Speaking of TODO lists… why every time we start to maintain one, it seems to grow faster then our ability to tame it?

Last week in QtGStreamer – week 8

This was a very productive week for the project, with a lot of of activity moving us closer to a first stable release. I worked mostly on refactoring the mechanism that tracks reference counts for miniobjects and caps, while George has been busy with a redesign of the QGlib::Value system that makes it really convenient to use it from Qt, much like QVariant.

Also, we are happy to announce that QtGStreamer is now a Freedesktop.org project, with the repository living at

http://cgit.freedesktop.org/gstreamer/qt-gstreamer/

Bug reporting is already integrated as a GStreamer component in Bugzilla.

These moves makes me very happy. QtGStreamer was started last year by George Kiagiadakis as a personal project and were previously hosted at Gitorious. With this move we are now effectively the “official” Qt bindings for GStreamer, living in the same repository tree and using the same bug reporting system. This makes it easier for us to tap into the knowledge of the existing GStreamer developer community (including people that are using other bindings, like PyGst). And the visibility of the project is increased, which is good in general as we really want to have more people hacking on and using it.

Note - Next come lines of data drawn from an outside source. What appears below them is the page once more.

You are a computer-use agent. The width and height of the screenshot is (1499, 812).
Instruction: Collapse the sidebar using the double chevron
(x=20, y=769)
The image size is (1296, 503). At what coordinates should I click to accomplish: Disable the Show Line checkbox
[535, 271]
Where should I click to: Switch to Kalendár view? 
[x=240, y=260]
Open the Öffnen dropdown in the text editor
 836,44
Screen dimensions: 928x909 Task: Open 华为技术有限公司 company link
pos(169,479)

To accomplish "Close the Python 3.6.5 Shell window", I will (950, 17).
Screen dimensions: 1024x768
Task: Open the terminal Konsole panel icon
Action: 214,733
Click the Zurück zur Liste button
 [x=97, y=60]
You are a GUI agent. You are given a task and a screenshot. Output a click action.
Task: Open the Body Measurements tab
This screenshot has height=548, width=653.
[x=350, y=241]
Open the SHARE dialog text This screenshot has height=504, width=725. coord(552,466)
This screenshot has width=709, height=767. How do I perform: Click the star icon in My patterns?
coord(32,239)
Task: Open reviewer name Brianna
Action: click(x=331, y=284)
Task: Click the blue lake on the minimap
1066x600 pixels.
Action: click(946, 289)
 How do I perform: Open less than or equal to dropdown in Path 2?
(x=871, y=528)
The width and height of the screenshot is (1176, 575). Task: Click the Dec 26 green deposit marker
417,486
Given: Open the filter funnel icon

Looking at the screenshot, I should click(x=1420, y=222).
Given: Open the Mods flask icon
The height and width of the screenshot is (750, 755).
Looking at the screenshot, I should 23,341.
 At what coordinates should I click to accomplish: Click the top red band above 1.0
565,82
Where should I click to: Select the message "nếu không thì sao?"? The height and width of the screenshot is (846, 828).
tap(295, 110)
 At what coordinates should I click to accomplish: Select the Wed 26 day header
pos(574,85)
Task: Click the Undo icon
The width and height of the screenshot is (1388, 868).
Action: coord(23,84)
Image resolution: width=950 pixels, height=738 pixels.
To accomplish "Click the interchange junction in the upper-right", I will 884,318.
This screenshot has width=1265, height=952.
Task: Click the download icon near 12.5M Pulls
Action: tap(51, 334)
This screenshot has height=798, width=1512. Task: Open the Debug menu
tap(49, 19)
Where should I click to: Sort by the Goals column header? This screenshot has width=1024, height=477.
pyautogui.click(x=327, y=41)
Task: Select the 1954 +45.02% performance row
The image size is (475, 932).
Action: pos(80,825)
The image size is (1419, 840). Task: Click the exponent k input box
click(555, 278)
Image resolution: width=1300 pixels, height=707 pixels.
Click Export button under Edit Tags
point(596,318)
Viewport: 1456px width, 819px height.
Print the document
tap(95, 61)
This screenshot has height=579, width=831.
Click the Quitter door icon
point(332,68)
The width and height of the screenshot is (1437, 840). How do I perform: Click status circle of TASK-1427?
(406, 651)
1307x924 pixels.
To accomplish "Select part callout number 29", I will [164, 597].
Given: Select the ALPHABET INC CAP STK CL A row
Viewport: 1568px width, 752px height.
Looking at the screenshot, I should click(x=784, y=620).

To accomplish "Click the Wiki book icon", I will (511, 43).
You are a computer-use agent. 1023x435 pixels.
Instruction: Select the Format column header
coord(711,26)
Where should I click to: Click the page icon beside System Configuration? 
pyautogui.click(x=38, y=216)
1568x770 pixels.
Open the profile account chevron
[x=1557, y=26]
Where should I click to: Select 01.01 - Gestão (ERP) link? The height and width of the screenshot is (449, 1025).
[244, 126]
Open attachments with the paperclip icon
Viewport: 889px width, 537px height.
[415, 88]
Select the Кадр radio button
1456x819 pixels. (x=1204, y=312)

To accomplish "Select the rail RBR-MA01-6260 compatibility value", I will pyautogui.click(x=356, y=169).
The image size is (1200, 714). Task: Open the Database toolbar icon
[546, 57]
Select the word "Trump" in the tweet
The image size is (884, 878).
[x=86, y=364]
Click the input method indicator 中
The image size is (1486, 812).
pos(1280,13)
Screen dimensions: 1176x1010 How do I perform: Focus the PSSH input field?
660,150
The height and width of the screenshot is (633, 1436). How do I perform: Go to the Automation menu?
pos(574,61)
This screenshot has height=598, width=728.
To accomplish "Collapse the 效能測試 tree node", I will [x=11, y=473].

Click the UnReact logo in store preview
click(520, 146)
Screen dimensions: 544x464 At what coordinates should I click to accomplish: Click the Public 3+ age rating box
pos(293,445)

Last week in QtGStreamer – week 7

This week George merged some of the patches I have been working on to the QtGStreamer master repository, including support for Events. (*) He also wrote and committed a bunch of bugfixes and some improvements to the build files.

I started to work on some refactoring for our refCounted object, with an eye on addressing two issues that are common to other GStreamer bindings as well. So far things are promising, but this effort will take a little more time before it is ready to be merged.

And finally, the Kamoso team announced that they have completed the intial port to QtGStreamer. It is still a work in progress, but it is good to be able to collaborate on real world applications instead of just hacking on an “ideal” library API. We have already some adjustments in our long and public TODO list thanks to the input from Alex, and I wish the Kamoso team good luck with the project.

(*) As a comment to that, I still need to adjust my workflow to git: I use to prototype things and commit frequently in the local directory to avoid losing work, but this produces a not-so-good history as things are added and deleted… and do not end up in the final patch, just in the commit history. To avoid this I was rebasing and squashing, but the side effect of this for big changes (like the TagList support I was working on) is that it tends to be a very long and not-so-manageable merge request, which takes more time to process. I promised George I will send smaller, atomic patches from now on :). But generally I think that I am now finally getting into the git mode of thinking: it requires a mental adjustment for people like me that were used to CVS and SVN and were afraid of branching… Once you adjust there is no going back, I am glad KDE is migrating to it.